What you have to do
Edit the records from the line that has "Describe the element at coordinates (1048, 209)" through the line that has "expandable icon for" by replacing "volume progress bar" with "volume slider", leaving everything else unchanged. Give only those lines.
------------
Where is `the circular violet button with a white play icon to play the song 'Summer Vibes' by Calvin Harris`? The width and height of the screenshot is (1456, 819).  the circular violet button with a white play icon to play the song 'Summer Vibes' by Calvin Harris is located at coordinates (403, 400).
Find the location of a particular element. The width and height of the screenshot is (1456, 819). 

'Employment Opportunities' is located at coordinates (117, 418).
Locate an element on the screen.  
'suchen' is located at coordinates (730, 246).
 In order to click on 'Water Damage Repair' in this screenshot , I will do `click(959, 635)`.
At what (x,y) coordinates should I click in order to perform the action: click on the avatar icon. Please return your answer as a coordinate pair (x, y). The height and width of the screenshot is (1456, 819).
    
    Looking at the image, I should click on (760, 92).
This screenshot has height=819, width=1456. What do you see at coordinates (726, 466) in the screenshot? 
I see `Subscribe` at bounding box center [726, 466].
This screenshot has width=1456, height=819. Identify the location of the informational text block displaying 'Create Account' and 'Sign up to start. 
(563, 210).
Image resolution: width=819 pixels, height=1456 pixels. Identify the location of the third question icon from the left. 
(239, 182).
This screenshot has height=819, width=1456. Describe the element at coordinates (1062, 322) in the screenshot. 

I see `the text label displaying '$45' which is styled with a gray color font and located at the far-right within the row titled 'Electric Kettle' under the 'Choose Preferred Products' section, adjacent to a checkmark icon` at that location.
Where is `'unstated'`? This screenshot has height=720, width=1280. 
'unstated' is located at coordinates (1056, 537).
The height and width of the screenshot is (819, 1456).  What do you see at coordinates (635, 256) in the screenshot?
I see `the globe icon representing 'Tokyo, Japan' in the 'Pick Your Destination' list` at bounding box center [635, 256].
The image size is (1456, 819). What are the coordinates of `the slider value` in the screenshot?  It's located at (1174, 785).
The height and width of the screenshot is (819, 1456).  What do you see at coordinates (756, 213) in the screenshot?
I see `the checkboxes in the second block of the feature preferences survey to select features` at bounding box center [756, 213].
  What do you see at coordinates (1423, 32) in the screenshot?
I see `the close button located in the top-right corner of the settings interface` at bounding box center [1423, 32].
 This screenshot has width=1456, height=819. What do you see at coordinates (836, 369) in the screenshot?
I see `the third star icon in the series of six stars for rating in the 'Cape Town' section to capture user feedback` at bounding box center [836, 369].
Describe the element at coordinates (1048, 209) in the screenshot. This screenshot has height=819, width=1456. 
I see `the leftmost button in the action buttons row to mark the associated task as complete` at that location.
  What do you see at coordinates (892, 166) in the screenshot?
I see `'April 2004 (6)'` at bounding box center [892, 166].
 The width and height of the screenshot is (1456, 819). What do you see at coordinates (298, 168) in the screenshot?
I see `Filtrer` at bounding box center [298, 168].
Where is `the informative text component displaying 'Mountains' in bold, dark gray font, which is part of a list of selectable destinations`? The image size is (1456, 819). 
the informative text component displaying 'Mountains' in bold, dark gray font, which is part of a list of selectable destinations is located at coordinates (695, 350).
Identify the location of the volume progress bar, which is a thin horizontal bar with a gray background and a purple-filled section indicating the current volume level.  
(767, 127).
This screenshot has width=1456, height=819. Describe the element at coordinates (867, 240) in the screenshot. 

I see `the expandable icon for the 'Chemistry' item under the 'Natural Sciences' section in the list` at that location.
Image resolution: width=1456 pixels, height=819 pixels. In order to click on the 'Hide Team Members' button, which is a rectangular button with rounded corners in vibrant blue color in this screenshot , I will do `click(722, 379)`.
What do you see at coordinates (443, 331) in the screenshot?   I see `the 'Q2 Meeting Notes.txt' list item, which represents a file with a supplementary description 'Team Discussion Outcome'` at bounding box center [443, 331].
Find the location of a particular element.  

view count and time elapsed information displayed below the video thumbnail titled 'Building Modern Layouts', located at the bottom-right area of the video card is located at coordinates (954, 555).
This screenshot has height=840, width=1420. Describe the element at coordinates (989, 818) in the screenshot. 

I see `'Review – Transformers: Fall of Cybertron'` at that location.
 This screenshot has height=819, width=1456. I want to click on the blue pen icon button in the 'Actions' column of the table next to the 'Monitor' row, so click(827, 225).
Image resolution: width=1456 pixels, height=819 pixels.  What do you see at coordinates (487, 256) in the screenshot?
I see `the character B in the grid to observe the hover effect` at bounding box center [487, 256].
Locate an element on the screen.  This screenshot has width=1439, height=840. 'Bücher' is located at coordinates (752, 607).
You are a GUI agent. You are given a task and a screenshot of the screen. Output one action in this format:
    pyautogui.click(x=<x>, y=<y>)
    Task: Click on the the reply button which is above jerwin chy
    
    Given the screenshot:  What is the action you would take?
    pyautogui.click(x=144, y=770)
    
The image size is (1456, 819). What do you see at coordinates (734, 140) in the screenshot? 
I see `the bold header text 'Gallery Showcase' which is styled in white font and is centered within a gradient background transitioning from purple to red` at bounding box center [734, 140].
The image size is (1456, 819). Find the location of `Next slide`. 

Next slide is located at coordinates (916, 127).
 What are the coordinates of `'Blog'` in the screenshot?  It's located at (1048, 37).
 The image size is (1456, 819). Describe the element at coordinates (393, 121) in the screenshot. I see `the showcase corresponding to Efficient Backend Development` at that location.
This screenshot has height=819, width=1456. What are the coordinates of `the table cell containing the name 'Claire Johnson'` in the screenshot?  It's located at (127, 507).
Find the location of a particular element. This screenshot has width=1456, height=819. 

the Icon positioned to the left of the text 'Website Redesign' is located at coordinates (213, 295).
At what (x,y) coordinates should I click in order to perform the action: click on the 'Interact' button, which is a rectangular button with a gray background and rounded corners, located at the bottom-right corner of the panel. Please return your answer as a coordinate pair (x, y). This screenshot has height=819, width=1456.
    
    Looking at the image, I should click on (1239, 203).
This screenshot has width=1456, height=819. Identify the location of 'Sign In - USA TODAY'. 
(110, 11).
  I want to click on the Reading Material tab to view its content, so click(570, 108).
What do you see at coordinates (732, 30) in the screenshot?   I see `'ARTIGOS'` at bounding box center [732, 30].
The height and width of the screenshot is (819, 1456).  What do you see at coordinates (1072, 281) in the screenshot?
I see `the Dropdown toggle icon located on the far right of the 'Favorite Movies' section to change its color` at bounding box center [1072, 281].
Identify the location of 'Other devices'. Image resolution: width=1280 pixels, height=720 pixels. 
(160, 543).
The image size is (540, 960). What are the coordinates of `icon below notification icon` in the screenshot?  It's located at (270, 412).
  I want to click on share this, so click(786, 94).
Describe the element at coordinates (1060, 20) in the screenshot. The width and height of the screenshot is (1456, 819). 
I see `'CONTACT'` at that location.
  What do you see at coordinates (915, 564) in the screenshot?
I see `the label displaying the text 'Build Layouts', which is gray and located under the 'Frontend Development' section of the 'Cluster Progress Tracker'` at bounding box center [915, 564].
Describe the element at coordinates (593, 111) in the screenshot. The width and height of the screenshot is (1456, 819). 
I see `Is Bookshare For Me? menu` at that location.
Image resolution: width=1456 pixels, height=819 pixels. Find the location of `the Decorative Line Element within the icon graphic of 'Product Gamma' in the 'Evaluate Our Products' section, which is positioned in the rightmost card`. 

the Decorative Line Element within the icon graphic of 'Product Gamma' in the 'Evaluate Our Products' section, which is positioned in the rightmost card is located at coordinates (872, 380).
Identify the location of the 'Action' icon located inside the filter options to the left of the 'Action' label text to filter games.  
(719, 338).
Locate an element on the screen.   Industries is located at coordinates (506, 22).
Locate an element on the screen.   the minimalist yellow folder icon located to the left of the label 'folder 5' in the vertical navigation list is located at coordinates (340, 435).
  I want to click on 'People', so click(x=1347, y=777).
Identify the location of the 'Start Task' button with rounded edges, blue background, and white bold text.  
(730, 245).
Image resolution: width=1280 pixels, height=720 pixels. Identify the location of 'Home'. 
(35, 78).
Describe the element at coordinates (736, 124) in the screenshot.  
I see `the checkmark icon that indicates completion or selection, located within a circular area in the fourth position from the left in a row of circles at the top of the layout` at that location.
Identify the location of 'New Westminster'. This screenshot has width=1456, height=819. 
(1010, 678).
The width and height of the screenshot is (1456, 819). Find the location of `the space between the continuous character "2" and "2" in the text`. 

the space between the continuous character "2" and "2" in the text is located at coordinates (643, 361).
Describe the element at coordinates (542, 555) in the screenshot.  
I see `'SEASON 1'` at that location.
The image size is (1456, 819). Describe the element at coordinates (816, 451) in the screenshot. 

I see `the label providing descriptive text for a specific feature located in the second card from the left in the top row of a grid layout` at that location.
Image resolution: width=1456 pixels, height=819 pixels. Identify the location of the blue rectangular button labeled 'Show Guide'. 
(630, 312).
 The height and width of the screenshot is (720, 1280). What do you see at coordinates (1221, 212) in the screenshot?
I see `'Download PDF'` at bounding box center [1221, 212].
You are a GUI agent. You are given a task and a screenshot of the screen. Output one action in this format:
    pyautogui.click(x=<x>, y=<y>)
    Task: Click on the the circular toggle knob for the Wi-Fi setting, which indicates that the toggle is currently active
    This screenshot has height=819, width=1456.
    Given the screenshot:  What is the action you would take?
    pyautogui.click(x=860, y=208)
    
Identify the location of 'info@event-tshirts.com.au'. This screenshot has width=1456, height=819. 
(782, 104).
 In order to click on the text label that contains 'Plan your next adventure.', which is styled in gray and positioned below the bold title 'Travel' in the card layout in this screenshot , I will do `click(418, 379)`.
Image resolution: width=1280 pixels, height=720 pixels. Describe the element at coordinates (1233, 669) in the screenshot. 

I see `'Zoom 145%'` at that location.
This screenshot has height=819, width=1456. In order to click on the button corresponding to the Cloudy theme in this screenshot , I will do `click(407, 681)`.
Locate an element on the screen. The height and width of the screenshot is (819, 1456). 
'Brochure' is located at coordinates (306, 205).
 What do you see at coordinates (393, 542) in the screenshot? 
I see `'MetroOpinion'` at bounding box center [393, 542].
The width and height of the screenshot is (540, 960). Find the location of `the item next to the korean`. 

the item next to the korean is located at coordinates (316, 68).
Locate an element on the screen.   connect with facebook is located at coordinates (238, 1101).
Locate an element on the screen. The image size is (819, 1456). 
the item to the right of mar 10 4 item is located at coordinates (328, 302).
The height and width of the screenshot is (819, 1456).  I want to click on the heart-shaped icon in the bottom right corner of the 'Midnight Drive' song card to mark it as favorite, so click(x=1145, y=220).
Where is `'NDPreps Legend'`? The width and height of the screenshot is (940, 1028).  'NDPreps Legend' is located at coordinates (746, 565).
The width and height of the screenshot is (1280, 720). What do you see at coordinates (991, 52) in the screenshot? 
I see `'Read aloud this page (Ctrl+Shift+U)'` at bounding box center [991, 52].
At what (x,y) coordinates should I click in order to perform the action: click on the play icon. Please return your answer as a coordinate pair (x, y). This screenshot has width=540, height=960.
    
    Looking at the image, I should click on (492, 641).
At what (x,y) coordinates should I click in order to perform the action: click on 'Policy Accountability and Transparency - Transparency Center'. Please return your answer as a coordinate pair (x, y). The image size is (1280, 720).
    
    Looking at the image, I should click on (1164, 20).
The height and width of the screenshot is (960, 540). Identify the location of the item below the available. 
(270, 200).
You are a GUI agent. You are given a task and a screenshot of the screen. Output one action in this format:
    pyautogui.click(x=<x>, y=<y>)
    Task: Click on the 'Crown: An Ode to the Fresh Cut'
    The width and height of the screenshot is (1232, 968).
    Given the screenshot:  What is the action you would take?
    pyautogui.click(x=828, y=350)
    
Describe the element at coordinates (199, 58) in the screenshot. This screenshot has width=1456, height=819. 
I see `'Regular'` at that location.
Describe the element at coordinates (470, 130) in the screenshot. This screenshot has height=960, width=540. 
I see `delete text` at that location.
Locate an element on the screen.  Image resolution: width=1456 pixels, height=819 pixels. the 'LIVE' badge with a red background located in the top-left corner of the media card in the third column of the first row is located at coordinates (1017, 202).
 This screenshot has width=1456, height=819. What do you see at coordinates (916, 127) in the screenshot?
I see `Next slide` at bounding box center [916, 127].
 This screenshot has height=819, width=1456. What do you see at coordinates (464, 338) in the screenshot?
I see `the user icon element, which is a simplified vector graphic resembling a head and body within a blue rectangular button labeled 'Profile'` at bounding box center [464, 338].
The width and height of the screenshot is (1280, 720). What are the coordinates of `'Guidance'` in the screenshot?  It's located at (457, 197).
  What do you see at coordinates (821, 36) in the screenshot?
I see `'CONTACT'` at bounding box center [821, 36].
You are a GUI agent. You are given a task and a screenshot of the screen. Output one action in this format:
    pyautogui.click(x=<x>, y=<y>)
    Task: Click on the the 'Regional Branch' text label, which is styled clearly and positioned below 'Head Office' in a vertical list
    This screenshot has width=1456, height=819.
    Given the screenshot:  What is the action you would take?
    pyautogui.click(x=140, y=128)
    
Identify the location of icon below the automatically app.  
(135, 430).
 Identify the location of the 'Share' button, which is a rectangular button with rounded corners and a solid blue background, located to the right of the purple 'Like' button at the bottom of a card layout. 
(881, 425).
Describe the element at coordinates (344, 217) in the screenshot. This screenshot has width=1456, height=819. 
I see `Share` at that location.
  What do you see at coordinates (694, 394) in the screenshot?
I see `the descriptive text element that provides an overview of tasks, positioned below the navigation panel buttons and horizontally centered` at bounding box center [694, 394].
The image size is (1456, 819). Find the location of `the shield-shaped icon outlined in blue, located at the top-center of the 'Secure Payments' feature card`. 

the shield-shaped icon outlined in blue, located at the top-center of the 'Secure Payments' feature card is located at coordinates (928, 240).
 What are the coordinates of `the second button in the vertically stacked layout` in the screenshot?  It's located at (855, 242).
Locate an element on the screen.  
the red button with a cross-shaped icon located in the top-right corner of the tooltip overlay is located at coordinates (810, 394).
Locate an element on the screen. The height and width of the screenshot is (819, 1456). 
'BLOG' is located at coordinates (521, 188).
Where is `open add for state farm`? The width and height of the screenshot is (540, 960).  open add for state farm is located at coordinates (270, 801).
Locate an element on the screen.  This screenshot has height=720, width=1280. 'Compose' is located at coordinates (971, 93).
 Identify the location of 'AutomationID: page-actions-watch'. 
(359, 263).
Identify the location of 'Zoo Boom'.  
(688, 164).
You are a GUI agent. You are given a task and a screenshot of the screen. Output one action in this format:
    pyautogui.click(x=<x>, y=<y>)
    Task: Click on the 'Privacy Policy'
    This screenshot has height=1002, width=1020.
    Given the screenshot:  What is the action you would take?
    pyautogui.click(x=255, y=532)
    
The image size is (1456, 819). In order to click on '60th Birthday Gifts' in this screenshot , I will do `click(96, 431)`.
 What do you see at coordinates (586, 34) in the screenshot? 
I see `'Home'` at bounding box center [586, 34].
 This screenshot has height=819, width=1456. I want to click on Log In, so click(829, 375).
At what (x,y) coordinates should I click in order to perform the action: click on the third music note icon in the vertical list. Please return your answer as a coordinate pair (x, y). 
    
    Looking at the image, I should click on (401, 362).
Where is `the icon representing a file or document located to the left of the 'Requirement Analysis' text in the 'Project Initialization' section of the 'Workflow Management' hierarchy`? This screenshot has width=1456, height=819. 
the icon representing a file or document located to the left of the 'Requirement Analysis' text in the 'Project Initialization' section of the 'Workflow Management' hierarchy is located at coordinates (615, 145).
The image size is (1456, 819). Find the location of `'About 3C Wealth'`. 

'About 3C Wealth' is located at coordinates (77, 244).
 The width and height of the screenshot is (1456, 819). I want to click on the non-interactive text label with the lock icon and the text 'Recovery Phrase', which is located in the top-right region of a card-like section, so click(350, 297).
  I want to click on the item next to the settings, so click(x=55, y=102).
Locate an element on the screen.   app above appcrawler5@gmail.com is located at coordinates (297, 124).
------------
Completed exercise
Describe the element at coordinates (1048, 209) in the screenshot. This screenshot has height=819, width=1456. 
I see `the leftmost button in the action buttons row to mark the associated task as complete` at that location.
  What do you see at coordinates (892, 166) in the screenshot?
I see `'April 2004 (6)'` at bounding box center [892, 166].
 The width and height of the screenshot is (1456, 819). What do you see at coordinates (298, 168) in the screenshot?
I see `Filtrer` at bounding box center [298, 168].
Where is `the informative text component displaying 'Mountains' in bold, dark gray font, which is part of a list of selectable destinations`? The image size is (1456, 819). 
the informative text component displaying 'Mountains' in bold, dark gray font, which is part of a list of selectable destinations is located at coordinates (695, 350).
Identify the location of the volume slider, which is a thin horizontal bar with a gray background and a purple-filled section indicating the current volume level.  
(767, 127).
This screenshot has width=1456, height=819. Describe the element at coordinates (867, 240) in the screenshot. 

I see `the expandable icon for the 'Chemistry' item under the 'Natural Sciences' section in the list` at that location.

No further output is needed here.